Records from a dataset
>>>

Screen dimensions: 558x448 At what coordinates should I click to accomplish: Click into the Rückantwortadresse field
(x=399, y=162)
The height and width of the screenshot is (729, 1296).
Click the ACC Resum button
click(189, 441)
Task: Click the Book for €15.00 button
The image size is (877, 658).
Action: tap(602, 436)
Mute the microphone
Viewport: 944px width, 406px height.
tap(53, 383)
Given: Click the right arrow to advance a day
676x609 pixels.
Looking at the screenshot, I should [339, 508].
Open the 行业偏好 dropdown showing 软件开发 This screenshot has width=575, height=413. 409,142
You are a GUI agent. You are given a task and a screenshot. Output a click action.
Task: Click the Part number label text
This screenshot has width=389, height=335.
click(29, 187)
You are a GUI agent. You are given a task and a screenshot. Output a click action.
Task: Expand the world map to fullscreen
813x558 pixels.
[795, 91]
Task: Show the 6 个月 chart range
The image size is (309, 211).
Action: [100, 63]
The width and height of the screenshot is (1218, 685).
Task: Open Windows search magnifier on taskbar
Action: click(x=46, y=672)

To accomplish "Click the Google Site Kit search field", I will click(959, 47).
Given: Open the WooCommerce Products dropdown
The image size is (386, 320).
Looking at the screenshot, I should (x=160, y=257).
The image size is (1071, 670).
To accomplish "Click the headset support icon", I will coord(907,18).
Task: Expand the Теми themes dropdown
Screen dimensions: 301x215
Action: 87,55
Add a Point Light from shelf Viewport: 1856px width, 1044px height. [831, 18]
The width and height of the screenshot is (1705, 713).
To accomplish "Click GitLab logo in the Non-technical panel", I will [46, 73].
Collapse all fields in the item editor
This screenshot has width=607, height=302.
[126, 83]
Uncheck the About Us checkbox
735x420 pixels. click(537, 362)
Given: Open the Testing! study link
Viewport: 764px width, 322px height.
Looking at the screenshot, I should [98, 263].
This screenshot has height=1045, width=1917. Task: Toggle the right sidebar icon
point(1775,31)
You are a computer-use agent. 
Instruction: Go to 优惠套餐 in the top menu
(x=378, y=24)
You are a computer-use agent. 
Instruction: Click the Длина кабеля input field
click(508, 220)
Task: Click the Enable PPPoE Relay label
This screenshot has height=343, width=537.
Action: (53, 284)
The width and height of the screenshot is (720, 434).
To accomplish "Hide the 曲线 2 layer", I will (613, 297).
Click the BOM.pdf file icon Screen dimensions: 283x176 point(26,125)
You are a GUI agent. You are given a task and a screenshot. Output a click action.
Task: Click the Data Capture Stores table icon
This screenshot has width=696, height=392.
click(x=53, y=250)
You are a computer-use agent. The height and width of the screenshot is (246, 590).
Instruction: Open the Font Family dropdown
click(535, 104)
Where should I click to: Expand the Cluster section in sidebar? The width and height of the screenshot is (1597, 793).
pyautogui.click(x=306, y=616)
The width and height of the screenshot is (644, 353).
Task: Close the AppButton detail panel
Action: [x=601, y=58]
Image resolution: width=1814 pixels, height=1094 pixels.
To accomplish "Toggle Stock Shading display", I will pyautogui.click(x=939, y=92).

<<<

- [REQUIRED TASK] Copy all of the lines above word for word.

- [TASK RESULT]
Screen dimensions: 558x448 At what coordinates should I click to accomplish: Click into the Rückantwortadresse field
(x=399, y=162)
The height and width of the screenshot is (729, 1296).
Click the ACC Resum button
click(189, 441)
Task: Click the Book for €15.00 button
The image size is (877, 658).
Action: tap(602, 436)
Mute the microphone
Viewport: 944px width, 406px height.
tap(53, 383)
Given: Click the right arrow to advance a day
676x609 pixels.
Looking at the screenshot, I should [339, 508].
Open the 行业偏好 dropdown showing 软件开发 This screenshot has width=575, height=413. 409,142
You are a GUI agent. You are given a task and a screenshot. Output a click action.
Task: Click the Part number label text
This screenshot has width=389, height=335.
click(29, 187)
You are a GUI agent. You are given a task and a screenshot. Output a click action.
Task: Expand the world map to fullscreen
813x558 pixels.
[795, 91]
Task: Show the 6 个月 chart range
The image size is (309, 211).
Action: [100, 63]
The width and height of the screenshot is (1218, 685).
Task: Open Windows search magnifier on taskbar
Action: click(x=46, y=672)

To accomplish "Click the Google Site Kit search field", I will click(959, 47).
Given: Open the WooCommerce Products dropdown
The image size is (386, 320).
Looking at the screenshot, I should (x=160, y=257).
The image size is (1071, 670).
To accomplish "Click the headset support icon", I will coord(907,18).
Task: Expand the Теми themes dropdown
Screen dimensions: 301x215
Action: 87,55
Add a Point Light from shelf Viewport: 1856px width, 1044px height. [831, 18]
The width and height of the screenshot is (1705, 713).
To accomplish "Click GitLab logo in the Non-technical panel", I will [46, 73].
Collapse all fields in the item editor
This screenshot has width=607, height=302.
[126, 83]
Uncheck the About Us checkbox
735x420 pixels. click(537, 362)
Given: Open the Testing! study link
Viewport: 764px width, 322px height.
Looking at the screenshot, I should [98, 263].
This screenshot has height=1045, width=1917. Task: Toggle the right sidebar icon
point(1775,31)
You are a computer-use agent. 
Instruction: Go to 优惠套餐 in the top menu
(x=378, y=24)
You are a computer-use agent. 
Instruction: Click the Длина кабеля input field
click(508, 220)
Task: Click the Enable PPPoE Relay label
This screenshot has height=343, width=537.
Action: (53, 284)
The width and height of the screenshot is (720, 434).
To accomplish "Hide the 曲线 2 layer", I will (613, 297).
Click the BOM.pdf file icon Screen dimensions: 283x176 point(26,125)
You are a GUI agent. You are given a task and a screenshot. Output a click action.
Task: Click the Data Capture Stores table icon
This screenshot has width=696, height=392.
click(x=53, y=250)
You are a computer-use agent. The height and width of the screenshot is (246, 590).
Instruction: Open the Font Family dropdown
click(535, 104)
Where should I click to: Expand the Cluster section in sidebar? The width and height of the screenshot is (1597, 793).
pyautogui.click(x=306, y=616)
The width and height of the screenshot is (644, 353).
Task: Close the AppButton detail panel
Action: [x=601, y=58]
Image resolution: width=1814 pixels, height=1094 pixels.
To accomplish "Toggle Stock Shading display", I will pyautogui.click(x=939, y=92).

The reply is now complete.